Half of analog joy-screamers Fuck Buttons, Benjamin John Power imbues his hissing, tension-filled dystopian technoise with optimism, ecstasy and a blown-out sound. “Please” is like a house music handbag designed by Chris Cunningham, the screams in “Resus Negative” are like Blade Runner hardcore, and “Silent Treatment” and “Hive Mind” are like trap for the uncanny valley. A Ben Frost–y world of hot laptops and sensory overload, but with a tenuous memory of what was once Earth’s dance floors.

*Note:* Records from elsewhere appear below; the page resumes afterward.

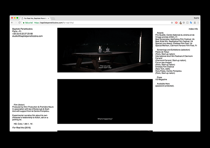
Task: Click the picnic table film still
Action: pyautogui.click(x=105, y=50)
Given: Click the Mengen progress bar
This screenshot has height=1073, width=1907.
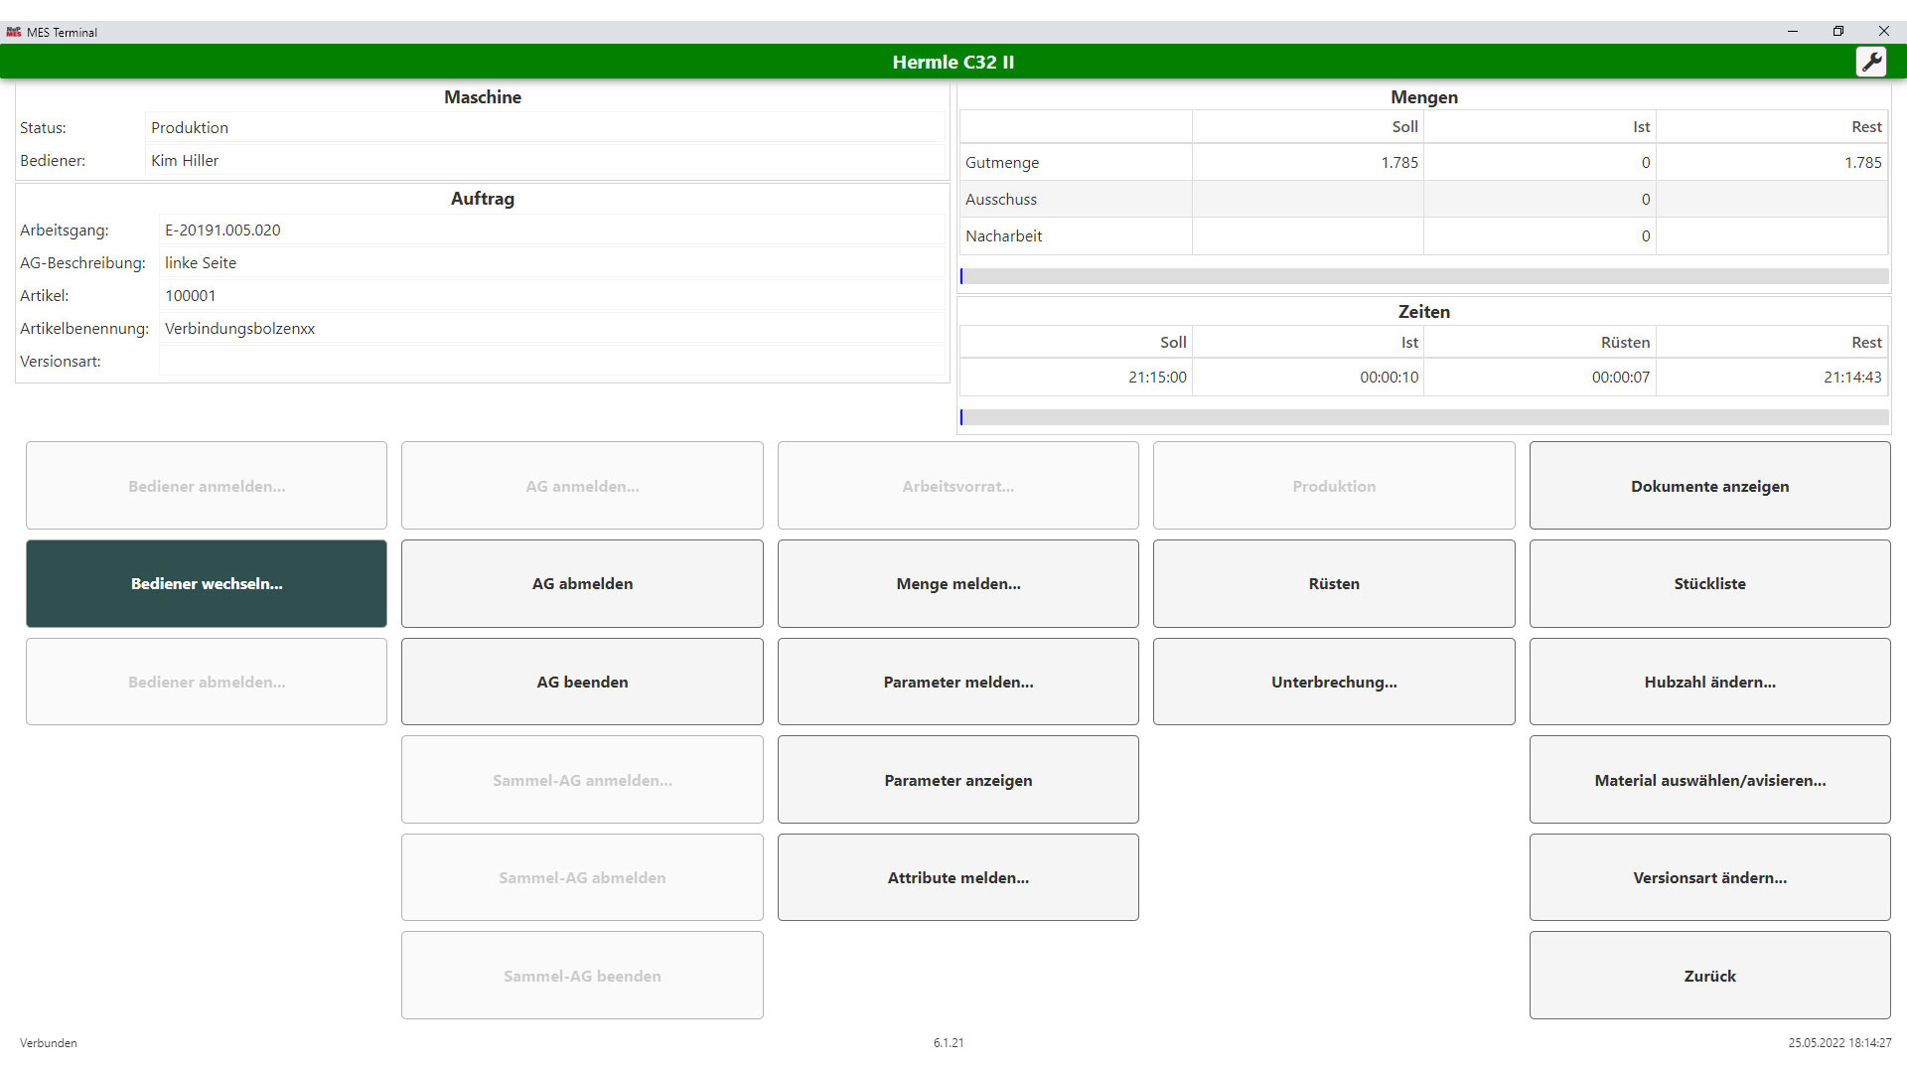Looking at the screenshot, I should pos(1423,276).
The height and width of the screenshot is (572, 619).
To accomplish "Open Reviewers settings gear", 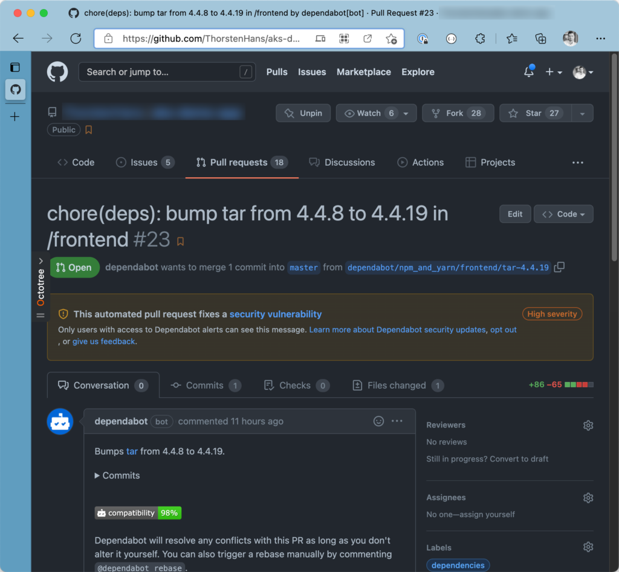I will tap(588, 425).
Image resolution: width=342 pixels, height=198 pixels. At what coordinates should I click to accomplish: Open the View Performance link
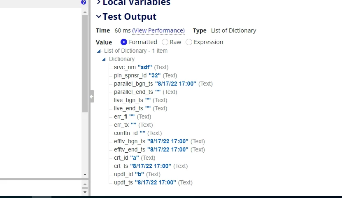pyautogui.click(x=158, y=30)
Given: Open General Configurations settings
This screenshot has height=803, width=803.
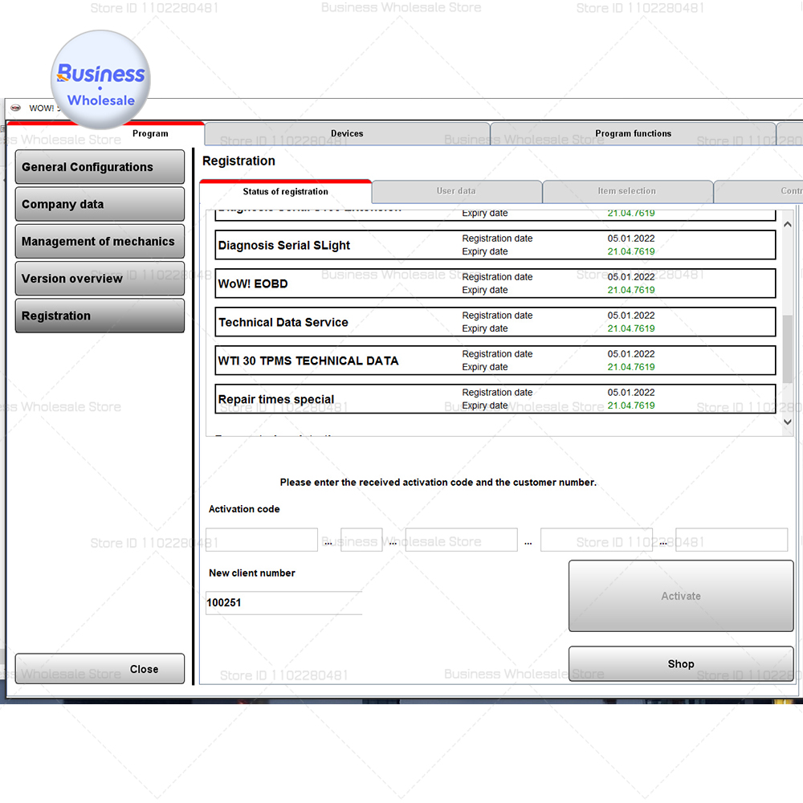Looking at the screenshot, I should pos(100,166).
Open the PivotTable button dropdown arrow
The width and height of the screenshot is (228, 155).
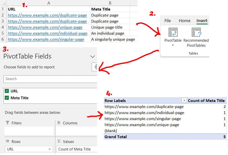pos(173,45)
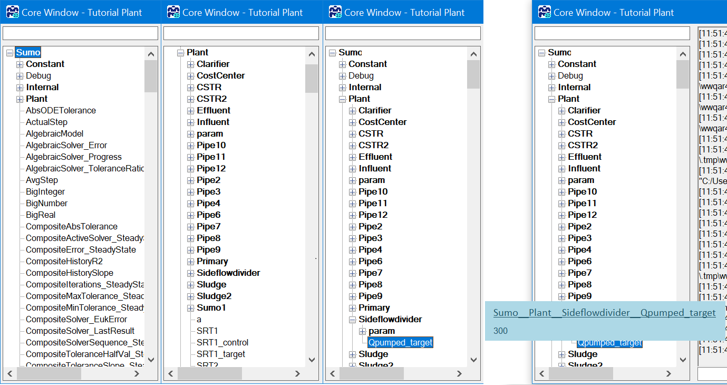The width and height of the screenshot is (727, 385).
Task: Click the app icon in the rightmost Core Window title bar
Action: click(x=544, y=12)
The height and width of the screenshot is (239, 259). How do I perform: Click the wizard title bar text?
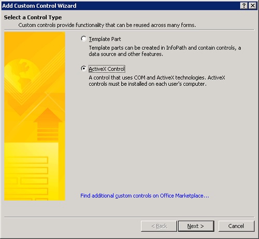39,6
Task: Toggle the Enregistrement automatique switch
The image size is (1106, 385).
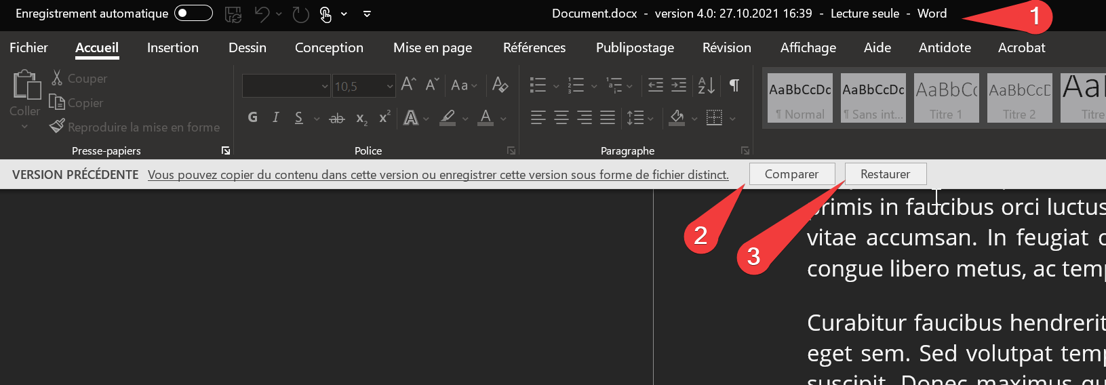Action: [x=193, y=14]
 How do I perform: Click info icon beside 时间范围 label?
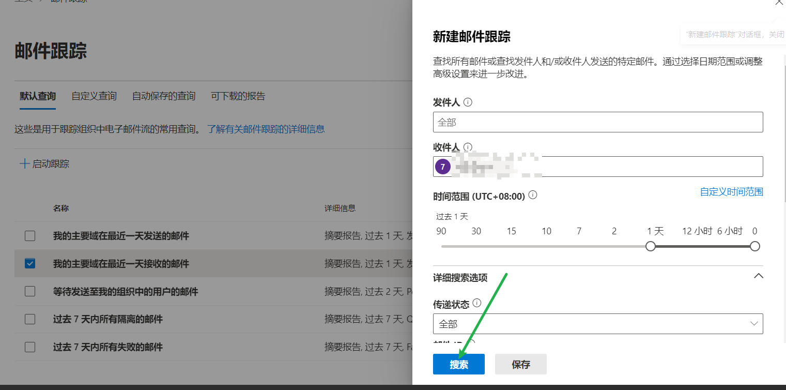pos(533,195)
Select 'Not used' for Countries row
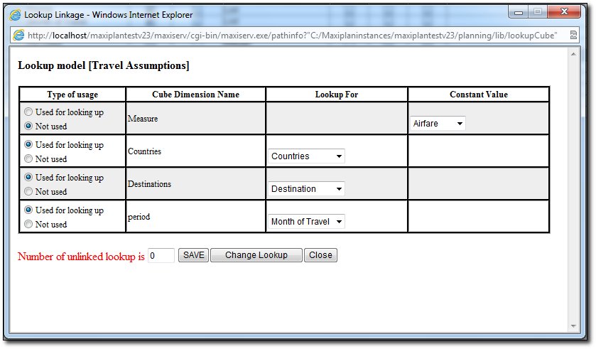 [28, 159]
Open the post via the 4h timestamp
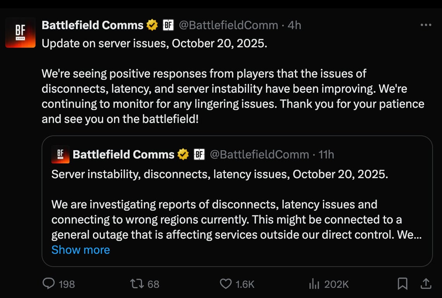Image resolution: width=442 pixels, height=298 pixels. pyautogui.click(x=294, y=26)
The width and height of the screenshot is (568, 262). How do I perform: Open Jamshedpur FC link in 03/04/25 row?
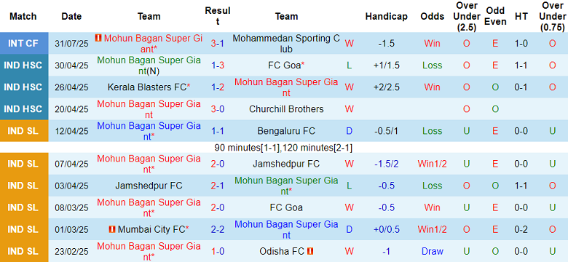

The gorgeous sixth album from California landscapist Kaitlyn Aurelia Smith reclaims the avant-garde from noiseniks, dronesters, moaners, skronkers, mathletes and art-punks: challenging but beautiful, pastoral but hyperactive. Recorded with early-Seventies analog synth the Buchla Music Easel, her rainbow-bursting arpeggios follow in the transcendent tradition of artists like Terry Riley or Laurie Spiegel, but her music is far removed from the repetition and simplicity of minimalism. Instead she creates pastoral soundworlds stuffed with a prismatic array of bubbles, gurgles and bloops – part Jackson Pollock, part Lisa Frank – sometimes working in tandem and sometimes creating tension. “I was curious where our hearing would evolve to next, and wanted to play around with the idea that our hearing would be able to split so we could hear two different conversations at once,” she told Rolling Stone. “And so, I played with that a lot on the album … of having the left side and the right side feel like they’re pulling for your attention in different ways.” And more than her breakthrough LP, 2016’s Ears, Smith imbues everything with her highly processed voice, The Kid playing like alien indie rock for an album with a “sub-theme” no less ambitious than the human life cycle.